The push underscores a long-running frustration for the U.S. potato industry. Japan remains a major buyer of processed U.S. potato products, but it still does not allow imports of fresh U.S. potatoes, despite years of negotiations and repeated lobbying from lawmakers and industry groups. That became an even bigger sore point last fall, when a U.S./Japan agreement still failed to secure fresh market access.
The bipartisan appeal from Crapo and Wyden signals that specialty crop market access remains a live priority on Capitol Hill, especially for Northwest and Idaho growers. It also fits with a broader Finance Committee push to expand export opportunities for fruit, vegetable, nut and other specialty crop producers, as lawmakers look for trade wins that can deliver tangible gains for U.S. agriculture.

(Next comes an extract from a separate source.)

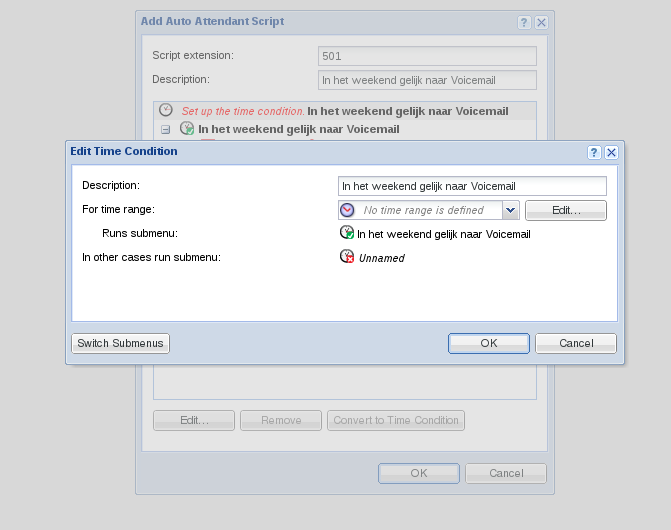Screen dimensions: 671x530
Task: Select the green submenu icon in script tree
Action: (x=186, y=129)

The timing matters. Tokyo and Washington are already engaged in broader trade and investment talks ahead of a Trump-Takaichi summit later this month, giving U.S. lawmakers an opening to press for concrete agricultural concessions alongside bigger-ticket issues such as tariffs, investment and industrial cooperation.
—ITC clears path for Mexican strawberry dumping probe
Commerce Department now moves to the next phase after trade panel finds signs of harm to U.S. growers.

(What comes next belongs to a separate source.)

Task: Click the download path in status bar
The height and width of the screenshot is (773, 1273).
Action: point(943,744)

A U.S. trade case targeting fresh winter strawberry imports from Mexico is moving forward after the International Trade Commission concluded there is enough evidence to continue investigating whether those shipments are being sold in the U.S. at unfairly low prices.
The ITC said imports of Mexican strawberries appear to be causing injury to domestic producers, a key threshold needed for the case to advance. That finding does not mean dumping has been proven, but it allows the Commerce Department to begin its own review of pricing and sales data to determine whether Mexican exporters are selling strawberries below fair market value.

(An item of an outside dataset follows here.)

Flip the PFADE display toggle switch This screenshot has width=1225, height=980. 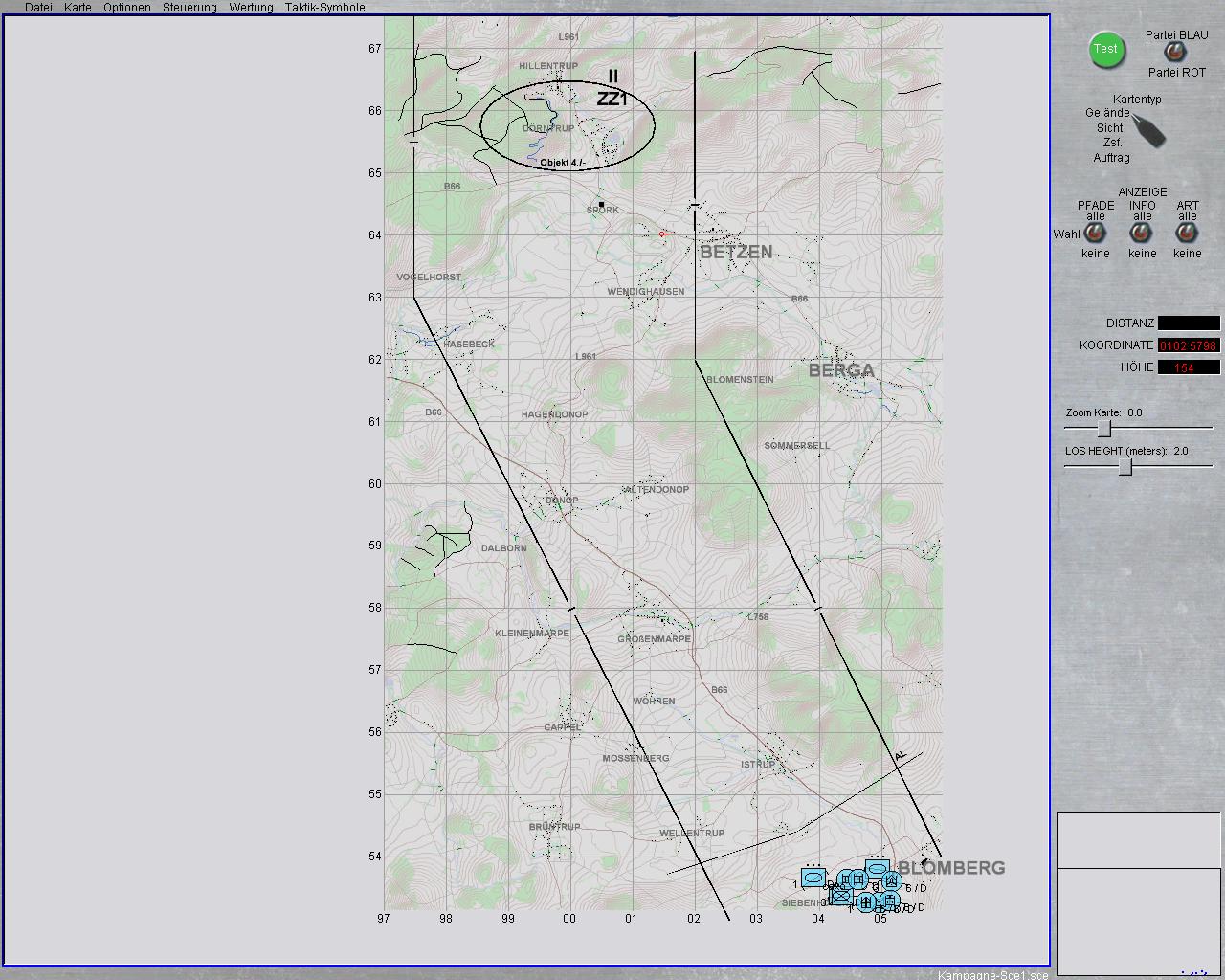tap(1096, 234)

If Commerce ultimately finds dumping occurred, it would calculate proposed antidumping duties designed to offset the price advantage. The case is significant for U.S. strawberry growers because winter imports from Mexico play a major role in the market during a period when domestic production is more limited, increasing concerns that lower-priced imports can pressure grower returns and market share.
The investigation now enters a more detailed phase focused on whether unfair pricing took place and, if so, how large any dumping margins may be. A final outcome could lead to new trade penalties on Mexican strawberry imports if both unfair pricing and injury to U.S. producers are confirmed.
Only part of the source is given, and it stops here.